(Data entries)

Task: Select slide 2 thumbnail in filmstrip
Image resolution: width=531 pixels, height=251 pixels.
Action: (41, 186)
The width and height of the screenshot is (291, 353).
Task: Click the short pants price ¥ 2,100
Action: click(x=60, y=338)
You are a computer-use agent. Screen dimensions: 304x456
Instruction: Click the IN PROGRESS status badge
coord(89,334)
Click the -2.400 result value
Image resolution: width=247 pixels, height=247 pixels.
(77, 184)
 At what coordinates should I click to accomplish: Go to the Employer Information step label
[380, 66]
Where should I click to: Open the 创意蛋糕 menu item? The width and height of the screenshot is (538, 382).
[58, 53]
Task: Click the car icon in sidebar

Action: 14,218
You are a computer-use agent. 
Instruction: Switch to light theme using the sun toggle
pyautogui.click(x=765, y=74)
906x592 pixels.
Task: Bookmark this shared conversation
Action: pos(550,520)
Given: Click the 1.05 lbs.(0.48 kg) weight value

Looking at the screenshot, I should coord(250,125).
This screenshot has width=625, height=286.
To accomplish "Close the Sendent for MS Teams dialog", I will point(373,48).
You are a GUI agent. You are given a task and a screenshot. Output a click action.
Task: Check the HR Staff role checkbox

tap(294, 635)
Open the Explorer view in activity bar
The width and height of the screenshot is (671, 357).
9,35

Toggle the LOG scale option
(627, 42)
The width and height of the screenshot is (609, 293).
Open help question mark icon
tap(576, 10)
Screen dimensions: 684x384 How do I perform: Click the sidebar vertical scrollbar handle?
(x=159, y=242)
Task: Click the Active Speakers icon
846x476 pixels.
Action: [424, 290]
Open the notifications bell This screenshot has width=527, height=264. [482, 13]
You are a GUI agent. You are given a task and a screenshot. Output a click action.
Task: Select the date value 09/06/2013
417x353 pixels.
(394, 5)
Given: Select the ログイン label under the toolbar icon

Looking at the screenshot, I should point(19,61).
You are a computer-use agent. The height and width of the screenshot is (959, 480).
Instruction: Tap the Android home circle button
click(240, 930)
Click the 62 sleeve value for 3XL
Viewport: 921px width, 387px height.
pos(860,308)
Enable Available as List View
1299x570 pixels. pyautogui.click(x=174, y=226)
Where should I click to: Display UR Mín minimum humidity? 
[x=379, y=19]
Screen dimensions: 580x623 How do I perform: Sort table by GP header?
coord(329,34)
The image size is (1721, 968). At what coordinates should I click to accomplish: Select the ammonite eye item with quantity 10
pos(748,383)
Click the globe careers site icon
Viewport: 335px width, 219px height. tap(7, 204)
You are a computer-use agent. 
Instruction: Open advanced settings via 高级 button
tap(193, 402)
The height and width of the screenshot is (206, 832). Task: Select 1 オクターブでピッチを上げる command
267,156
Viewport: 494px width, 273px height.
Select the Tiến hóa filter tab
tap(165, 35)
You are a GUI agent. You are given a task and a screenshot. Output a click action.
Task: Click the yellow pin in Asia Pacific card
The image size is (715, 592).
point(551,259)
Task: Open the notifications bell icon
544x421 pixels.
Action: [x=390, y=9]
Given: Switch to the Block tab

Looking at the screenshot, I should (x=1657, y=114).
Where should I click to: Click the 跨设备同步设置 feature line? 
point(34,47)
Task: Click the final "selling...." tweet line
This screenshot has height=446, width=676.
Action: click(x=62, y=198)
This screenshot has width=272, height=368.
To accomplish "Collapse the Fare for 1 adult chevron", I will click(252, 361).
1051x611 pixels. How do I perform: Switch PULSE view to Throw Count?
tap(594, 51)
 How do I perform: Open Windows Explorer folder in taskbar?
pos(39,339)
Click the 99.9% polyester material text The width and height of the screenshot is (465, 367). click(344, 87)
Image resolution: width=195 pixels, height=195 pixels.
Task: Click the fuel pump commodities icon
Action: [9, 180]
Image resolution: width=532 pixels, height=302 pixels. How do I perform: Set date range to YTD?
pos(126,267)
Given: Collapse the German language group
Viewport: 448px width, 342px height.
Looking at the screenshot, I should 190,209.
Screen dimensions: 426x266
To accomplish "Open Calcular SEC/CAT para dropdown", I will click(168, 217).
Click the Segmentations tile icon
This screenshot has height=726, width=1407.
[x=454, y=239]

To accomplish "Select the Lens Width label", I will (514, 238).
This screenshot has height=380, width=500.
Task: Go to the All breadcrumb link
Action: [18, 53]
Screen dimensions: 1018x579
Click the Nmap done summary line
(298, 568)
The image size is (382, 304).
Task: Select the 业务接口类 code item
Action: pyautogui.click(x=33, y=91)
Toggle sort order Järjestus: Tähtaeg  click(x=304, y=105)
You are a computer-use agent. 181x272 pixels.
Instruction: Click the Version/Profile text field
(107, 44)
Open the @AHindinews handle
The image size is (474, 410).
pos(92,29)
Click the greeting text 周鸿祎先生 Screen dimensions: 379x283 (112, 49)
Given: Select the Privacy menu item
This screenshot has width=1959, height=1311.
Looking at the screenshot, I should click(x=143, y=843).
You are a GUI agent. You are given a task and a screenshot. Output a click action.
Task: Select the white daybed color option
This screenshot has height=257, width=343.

Requirement: Every entry should be duplicated exactly as written.

Result of the task:
Task: Select slide 2 thumbnail in filmstrip
Image resolution: width=531 pixels, height=251 pixels.
Action: (41, 186)
The width and height of the screenshot is (291, 353).
Task: Click the short pants price ¥ 2,100
Action: click(x=60, y=338)
You are a computer-use agent. Screen dimensions: 304x456
Instruction: Click the IN PROGRESS status badge
coord(89,334)
Click the -2.400 result value
Image resolution: width=247 pixels, height=247 pixels.
(77, 184)
 At what coordinates should I click to accomplish: Go to the Employer Information step label
[380, 66]
Where should I click to: Open the 创意蛋糕 menu item? The width and height of the screenshot is (538, 382).
[58, 53]
Task: Click the car icon in sidebar

Action: 14,218
You are a computer-use agent. 
Instruction: Switch to light theme using the sun toggle
pyautogui.click(x=765, y=74)
906x592 pixels.
Task: Bookmark this shared conversation
Action: pos(550,520)
Given: Click the 1.05 lbs.(0.48 kg) weight value

Looking at the screenshot, I should coord(250,125).
This screenshot has width=625, height=286.
To accomplish "Close the Sendent for MS Teams dialog", I will point(373,48).
You are a GUI agent. You are given a task and a screenshot. Output a click action.
Task: Check the HR Staff role checkbox

tap(294, 635)
Open the Explorer view in activity bar
The width and height of the screenshot is (671, 357).
9,35

Toggle the LOG scale option
(627, 42)
The width and height of the screenshot is (609, 293).
Open help question mark icon
tap(576, 10)
Screen dimensions: 684x384 How do I perform: Click the sidebar vertical scrollbar handle?
(x=159, y=242)
Task: Click the Active Speakers icon
846x476 pixels.
Action: [424, 290]
Open the notifications bell This screenshot has width=527, height=264. [482, 13]
You are a GUI agent. You are given a task and a screenshot. Output a click action.
Task: Select the date value 09/06/2013
417x353 pixels.
(394, 5)
Given: Select the ログイン label under the toolbar icon

Looking at the screenshot, I should point(19,61).
You are a computer-use agent. The height and width of the screenshot is (959, 480).
Instruction: Tap the Android home circle button
click(240, 930)
Click the 62 sleeve value for 3XL
Viewport: 921px width, 387px height.
pos(860,308)
Enable Available as List View
1299x570 pixels. pyautogui.click(x=174, y=226)
Where should I click to: Display UR Mín minimum humidity? 
[x=379, y=19]
Screen dimensions: 580x623 How do I perform: Sort table by GP header?
coord(329,34)
The image size is (1721, 968). At what coordinates should I click to accomplish: Select the ammonite eye item with quantity 10
pos(748,383)
Click the globe careers site icon
Viewport: 335px width, 219px height. tap(7, 204)
You are a computer-use agent. 
Instruction: Open advanced settings via 高级 button
tap(193, 402)
The height and width of the screenshot is (206, 832). Task: Select 1 オクターブでピッチを上げる command
267,156
Viewport: 494px width, 273px height.
Select the Tiến hóa filter tab
tap(165, 35)
You are a GUI agent. You are given a task and a screenshot. Output a click action.
Task: Click the yellow pin in Asia Pacific card
The image size is (715, 592).
point(551,259)
Task: Open the notifications bell icon
544x421 pixels.
Action: [x=390, y=9]
Given: Switch to the Block tab

Looking at the screenshot, I should (x=1657, y=114).
Where should I click to: Click the 跨设备同步设置 feature line? 
point(34,47)
Task: Click the final "selling...." tweet line
This screenshot has height=446, width=676.
Action: click(x=62, y=198)
This screenshot has width=272, height=368.
To accomplish "Collapse the Fare for 1 adult chevron", I will click(252, 361).
1051x611 pixels. How do I perform: Switch PULSE view to Throw Count?
tap(594, 51)
 How do I perform: Open Windows Explorer folder in taskbar?
pos(39,339)
Click the 99.9% polyester material text The width and height of the screenshot is (465, 367). click(344, 87)
Image resolution: width=195 pixels, height=195 pixels.
Task: Click the fuel pump commodities icon
Action: [9, 180]
Image resolution: width=532 pixels, height=302 pixels. How do I perform: Set date range to YTD?
pos(126,267)
Given: Collapse the German language group
Viewport: 448px width, 342px height.
Looking at the screenshot, I should 190,209.
Screen dimensions: 426x266
To accomplish "Open Calcular SEC/CAT para dropdown", I will click(168, 217).
Click the Segmentations tile icon
This screenshot has height=726, width=1407.
[x=454, y=239]

To accomplish "Select the Lens Width label", I will (514, 238).
This screenshot has height=380, width=500.
Task: Go to the All breadcrumb link
Action: [18, 53]
Screen dimensions: 1018x579
Click the Nmap done summary line
(298, 568)
The image size is (382, 304).
Task: Select the 业务接口类 code item
Action: pyautogui.click(x=33, y=91)
Toggle sort order Järjestus: Tähtaeg  click(x=304, y=105)
You are a computer-use agent. 181x272 pixels.
Instruction: Click the Version/Profile text field
(107, 44)
Open the @AHindinews handle
The image size is (474, 410).
pos(92,29)
Click the greeting text 周鸿祎先生 Screen dimensions: 379x283 (112, 49)
Given: Select the Privacy menu item
This screenshot has width=1959, height=1311.
Looking at the screenshot, I should click(x=143, y=843).
You are a GUI agent. You are given a task and a screenshot. Output a click action.
Task: Select the white daybed color option
This screenshot has height=257, width=343.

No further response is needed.